The SciKnowMine Triage Application

We present here a user manual for running and maintaining a web-based system for peforming document triage given a corpus of PDF files. We will describe processes for installation, execution and maintenance of the system.

  1. Installation Manual
  2. System Organization
  3. Command Line - Set up
  4. Command Line - Working with Data
  5. Command Line - Reporting Functions
  6. Command Line - Deleting Data
  7. Command Line - Machine Learning
  8. Command Line Tools - Running Experiments
  9. Web Application - Running the System
  10. Web Application - Extracting text using LAPDF-Text
  11. Web Application - Performing the triage task
  12. Web Application - The Base Digital Library

11. Web Application - Performing the triage task

The goal of this application is to accelerate the process of document triage for biocurators by providing document classification cues to the biocurator using the system. Within the tool, this consists of listing the documents so that they can be scored easily and showing cues to features within each document that support the classification.

The triage component requires that the user select a Triage Corpus (such as Hiroaki Onda as shown), which then lists the documents in the corpus, cross-referenced to inclusions codes for each corpus in the system (+, - or ?).

If a trained classifier has been run on the documents in a given triage corpus, a score will have been generated for the document in this context. This shows as a green bar next to the code selection. The system also permits the user to sort the columns of the table in descending order of this score by clicking on a triage corpus heading (and the system removes all other data for the documents shown).
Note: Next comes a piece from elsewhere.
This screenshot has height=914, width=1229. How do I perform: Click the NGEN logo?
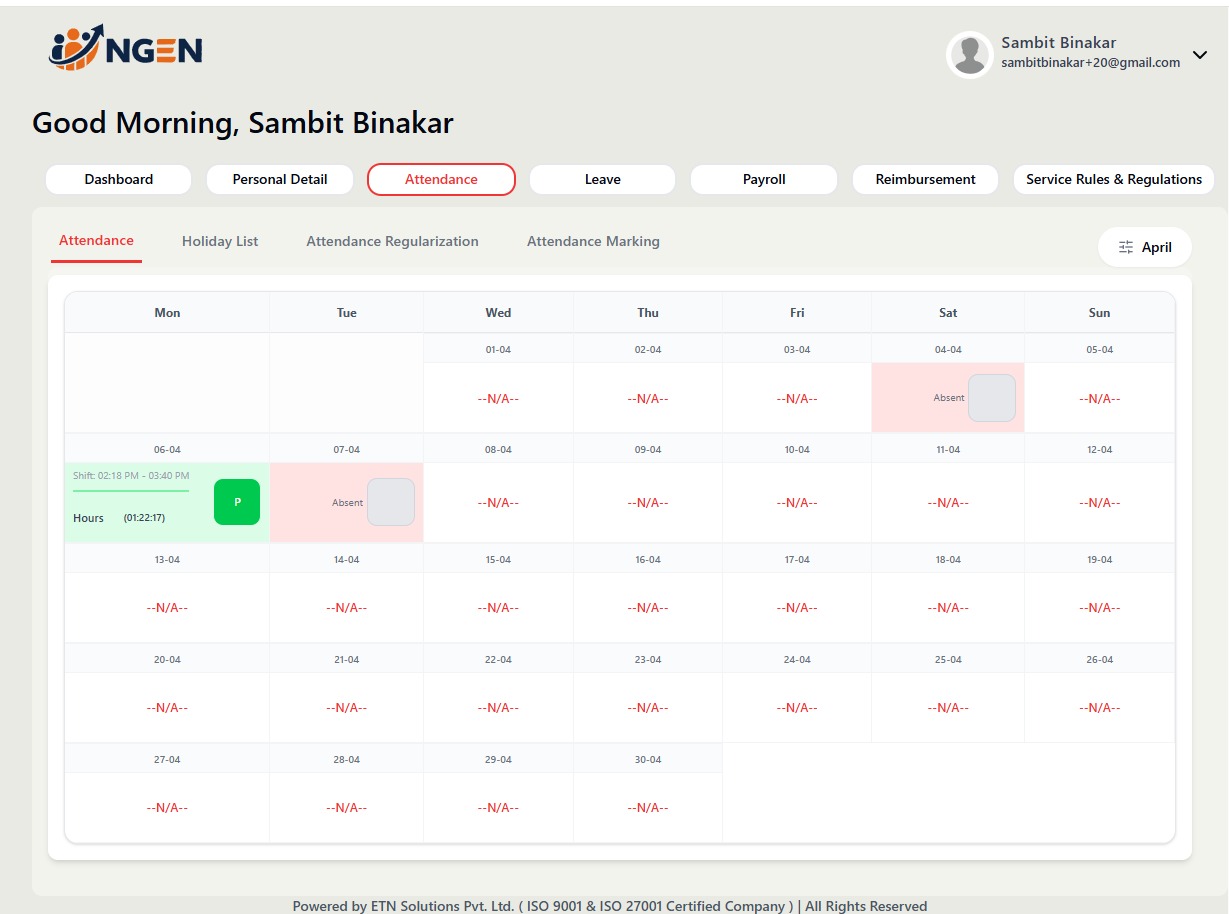125,48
This is shown below.

The selected paper shown is a previously-unseen document with the highest classification score available. The view of the PDF file shows the body of the PDF file with all instances of the words mouse, mice or murine highlighted. This acts as an important cue for Mouse Genome Informatics curators and will be changed when the system is applied to other datasets.

Training and running the classifiers from within the system at the present time is based only on an SVMLite bigram classifier. In order to train a classifier, the user must select a Corpus name (the target of the classification) and click the Train... button. The system will create a modal feedback popup and report on execution progress since this step takes time. Similarly, to use the classifier to predict inclusion of individual papers, the user must select a both the Corpus's classifier and a Triage Corpus to run over before clicking the Predict... button.